ISSN (Print): 1386-2073
ISSN (Online): 1875-5402

Exploring Novel Target Space: A Need to Partner High Throughput Docking and Ligand-Based Similarity Searches?

Author(s): Kumaran Shanmugasundaram and Alan C. Rigby

Volume 12, Issue 10, 2009

Page: [984 - 999] Pages: 16

DOI: 10.2174/138620709789824709

Price: $65

Abstract

Recent advances in combinatorial chemistry (CC) and High throughput screening (HTS) approaches for use in drug discovery have made it possible to synthesize and/or screen large repositories of chemically diverse scaffolds in search of small molecules that disrupt or regulate macromolecular function. Although successful in the discovery of novel therapeutics this approach is both costly and time consuming. In silico computer aided drug discovery (CADD) approaches including; structure based virtual screening (SBVS) or high throughput docking (HTD) and/or ligand based virtual screening (LBVS) are areas experiencing renewed interest both in the pharmaceutical industry and academia. The emerging success of these approaches alone or partnered with HTS platforms in search of, and/or optimization of, novel therapeutic compounds represents a potential approach for the identification of therapies that target novel space. Here we will discuss how LBVS has been and continues to be partnered with HTS in early stage compound identification and/or triage.
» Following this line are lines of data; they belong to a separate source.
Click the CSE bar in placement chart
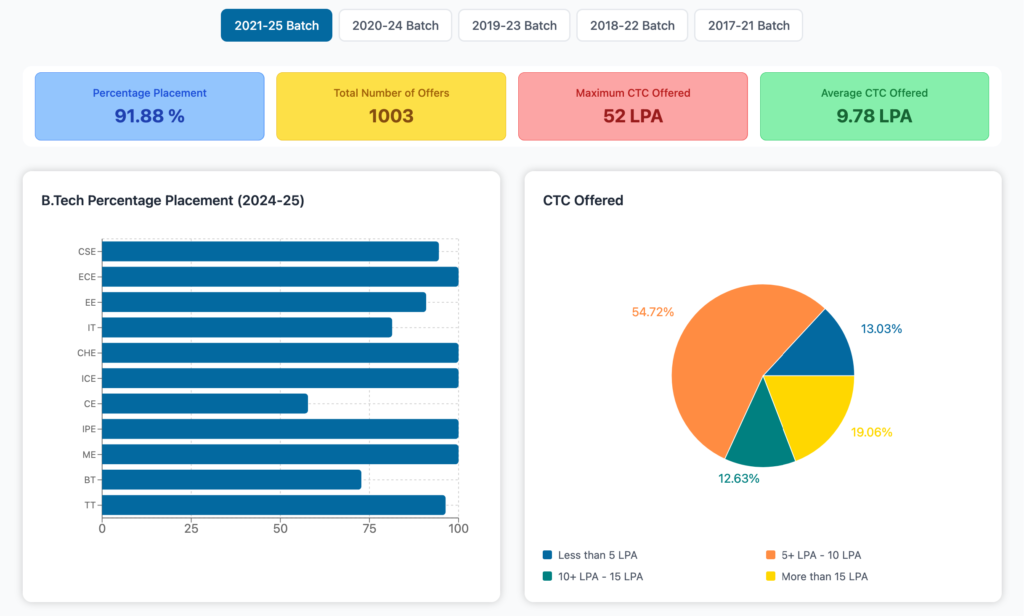Image resolution: width=1024 pixels, height=616 pixels. click(x=270, y=251)
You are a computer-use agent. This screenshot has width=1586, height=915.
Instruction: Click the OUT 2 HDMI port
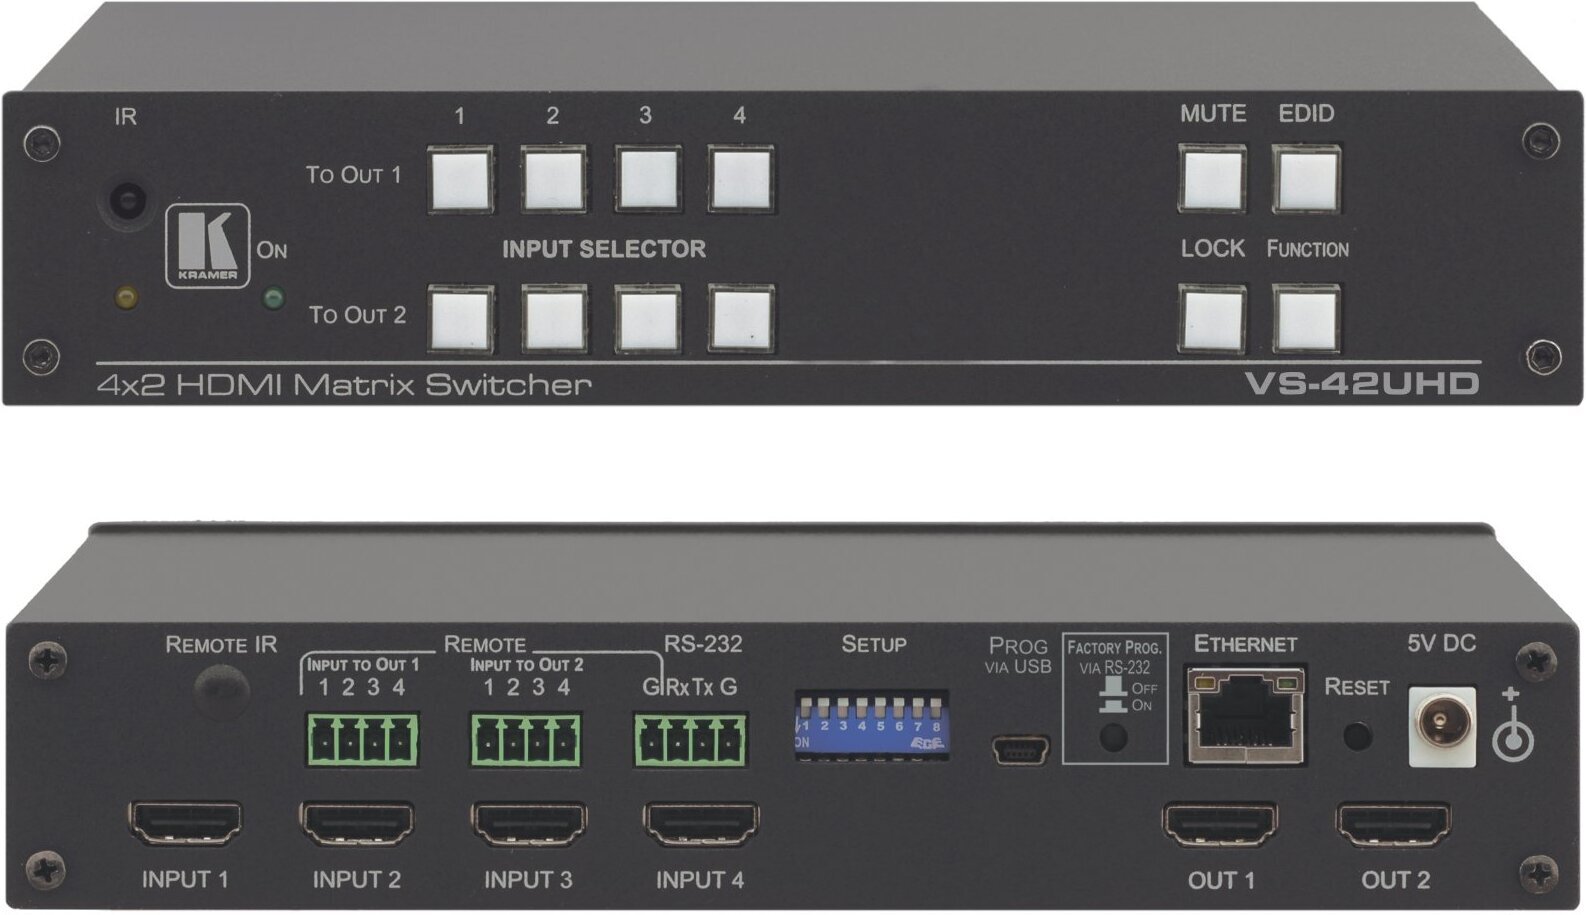tap(1393, 825)
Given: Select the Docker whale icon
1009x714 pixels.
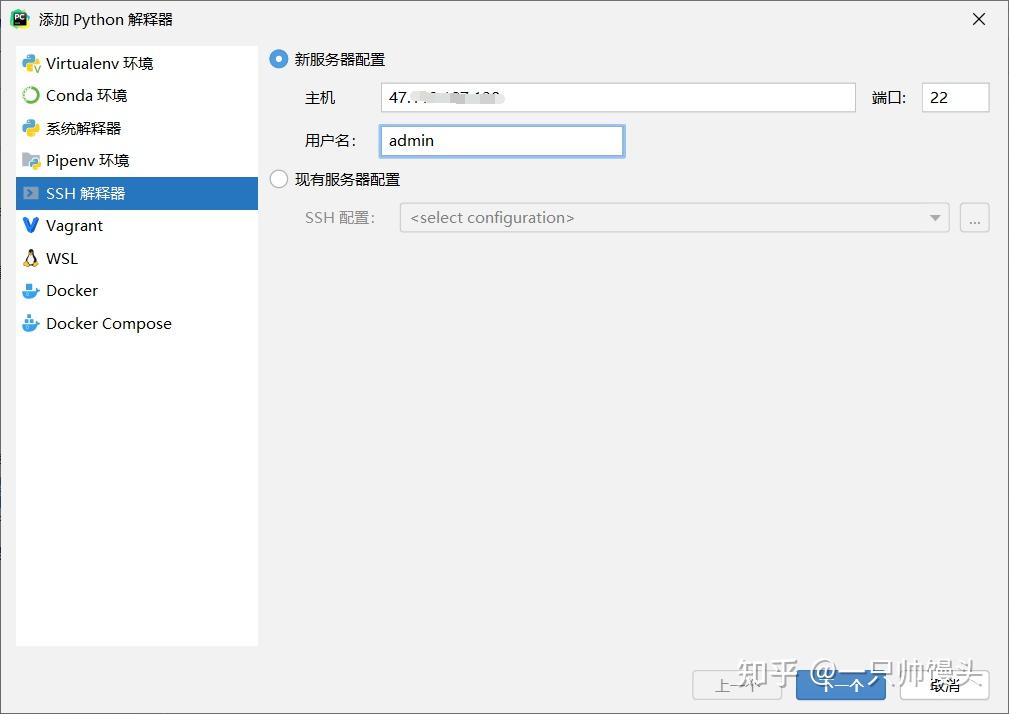Looking at the screenshot, I should point(31,290).
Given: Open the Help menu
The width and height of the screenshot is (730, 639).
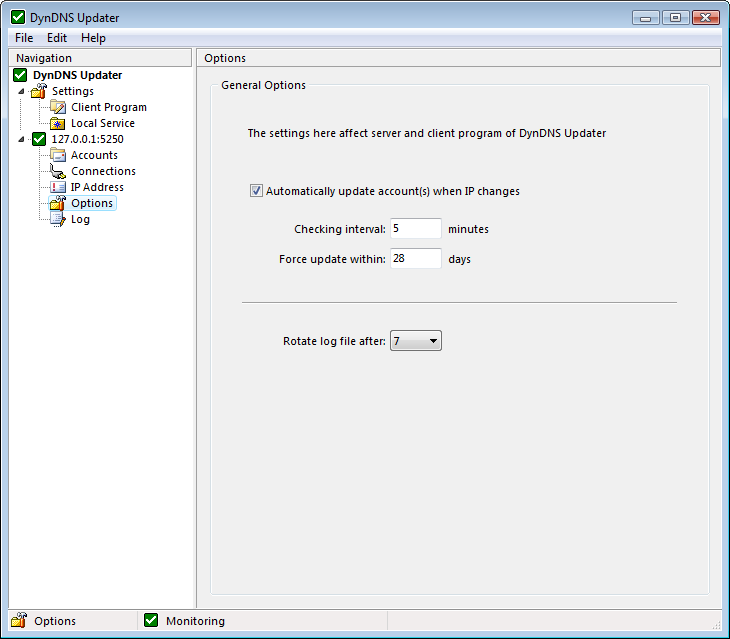Looking at the screenshot, I should coord(93,38).
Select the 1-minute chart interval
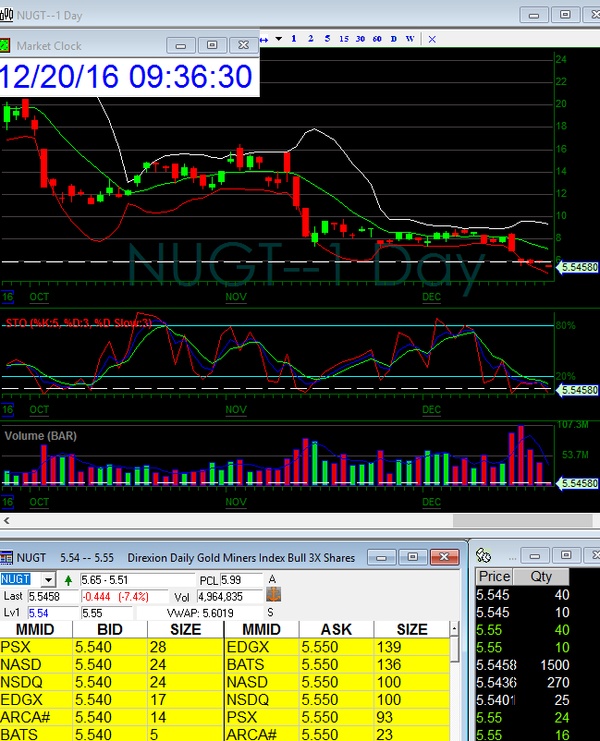This screenshot has width=600, height=741. [x=293, y=39]
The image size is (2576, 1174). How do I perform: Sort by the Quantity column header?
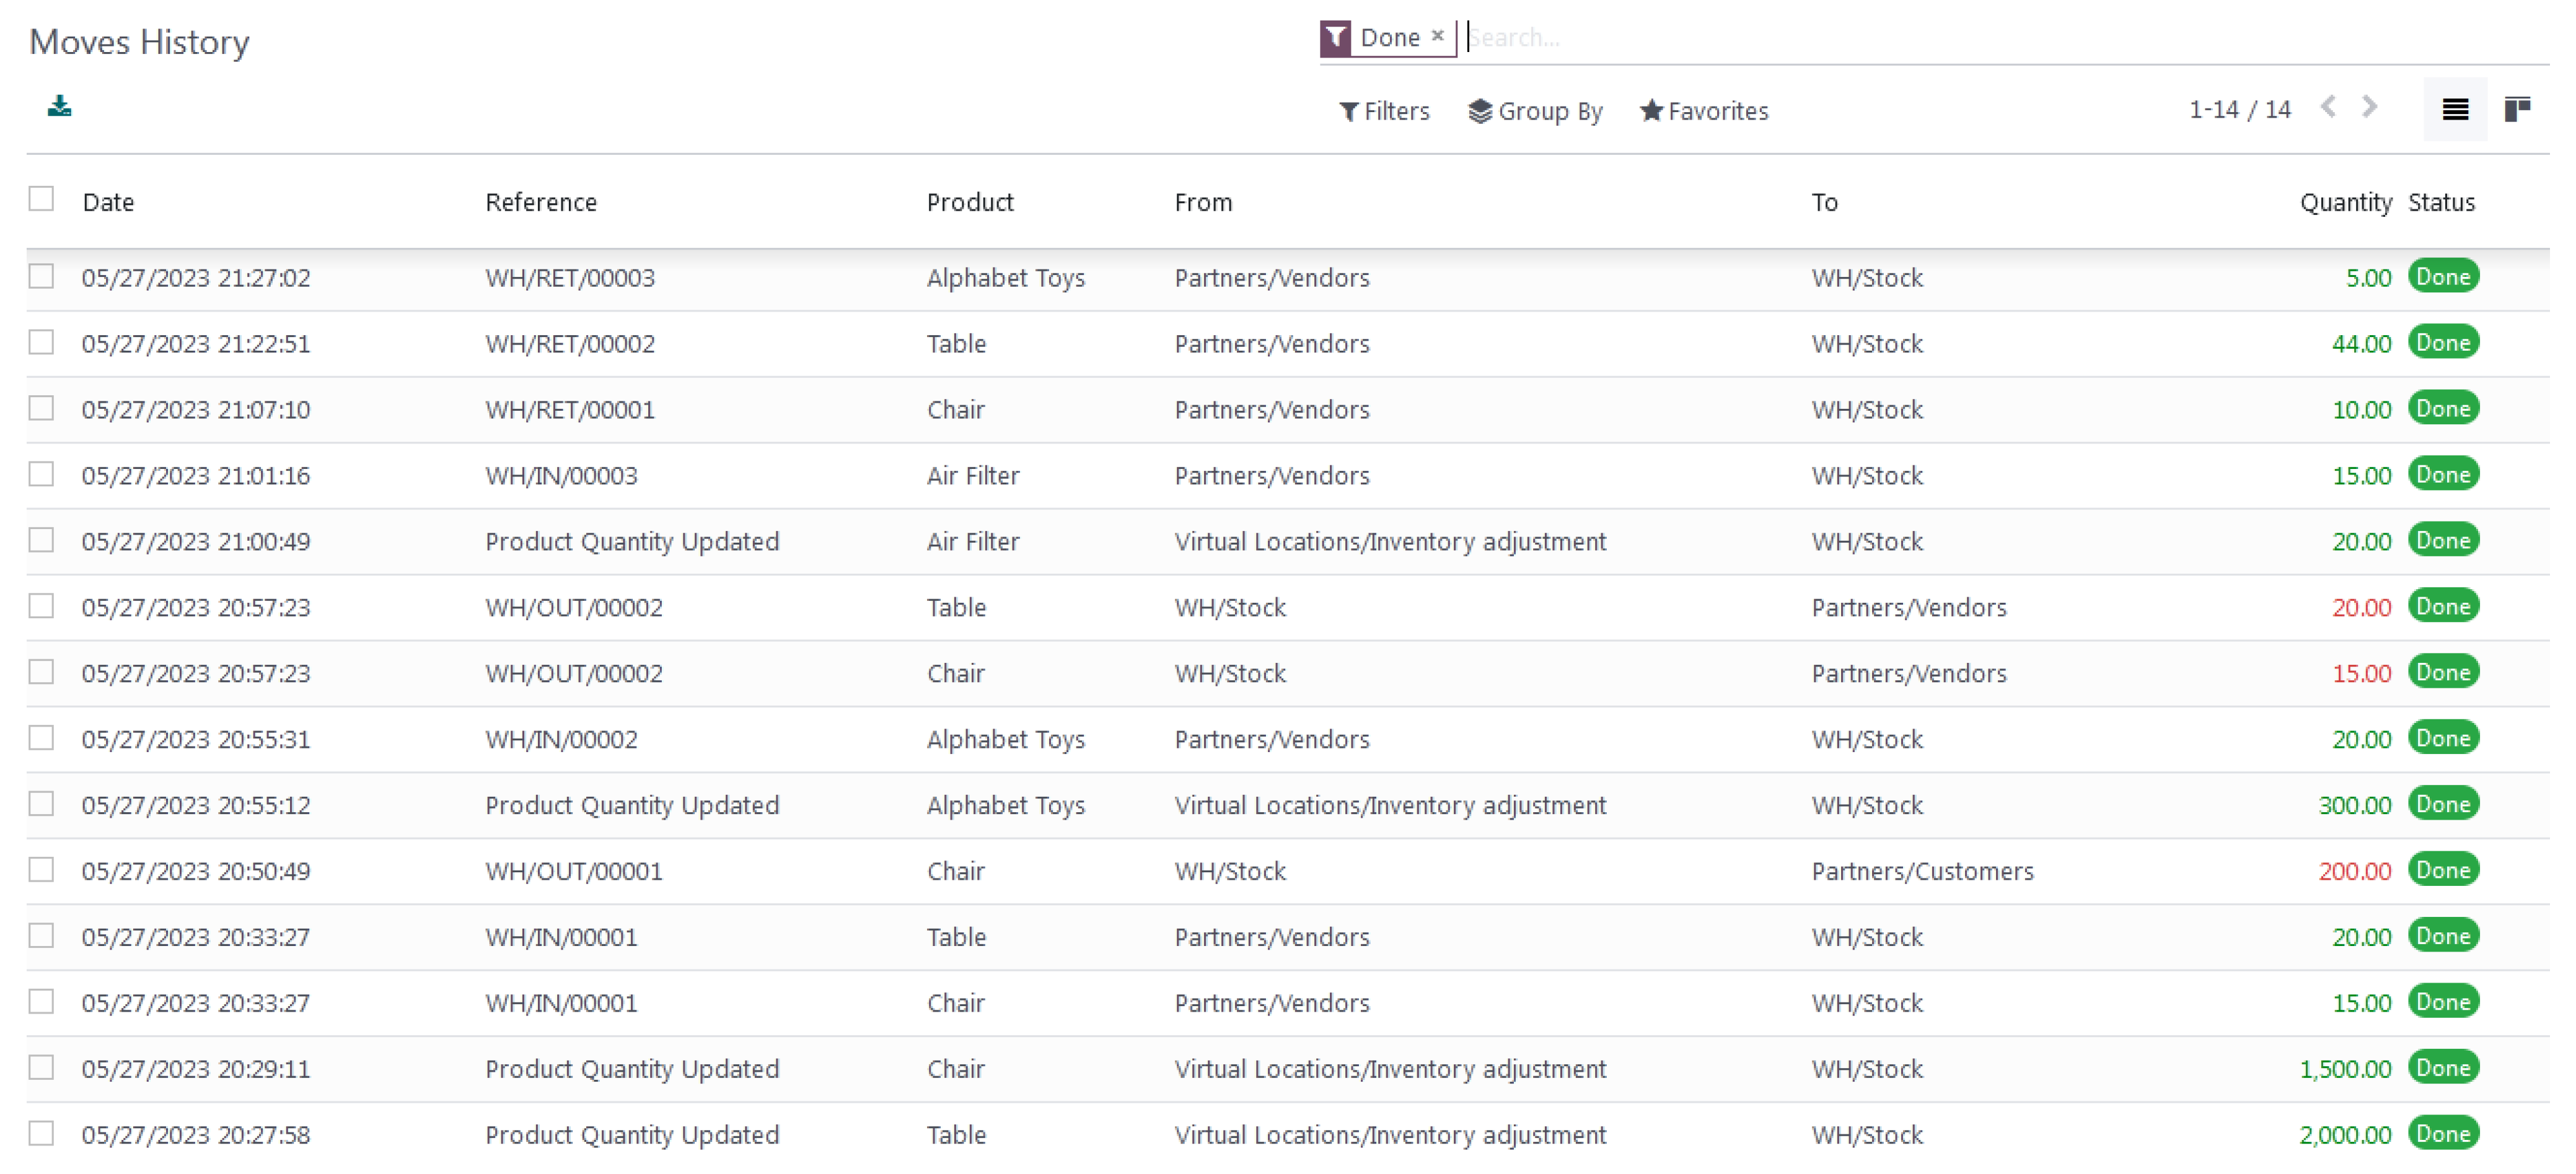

We will also provide a significant overview of how SBVS when partnered with LBVS can overcome the limitations inherent to each approach when used alone. We will discuss this partnered approach in the context of both traditional drug discovery targets and provide thoughts on its applicability to study novel chemical space including protein-protein and/or other historical intractable interfaces.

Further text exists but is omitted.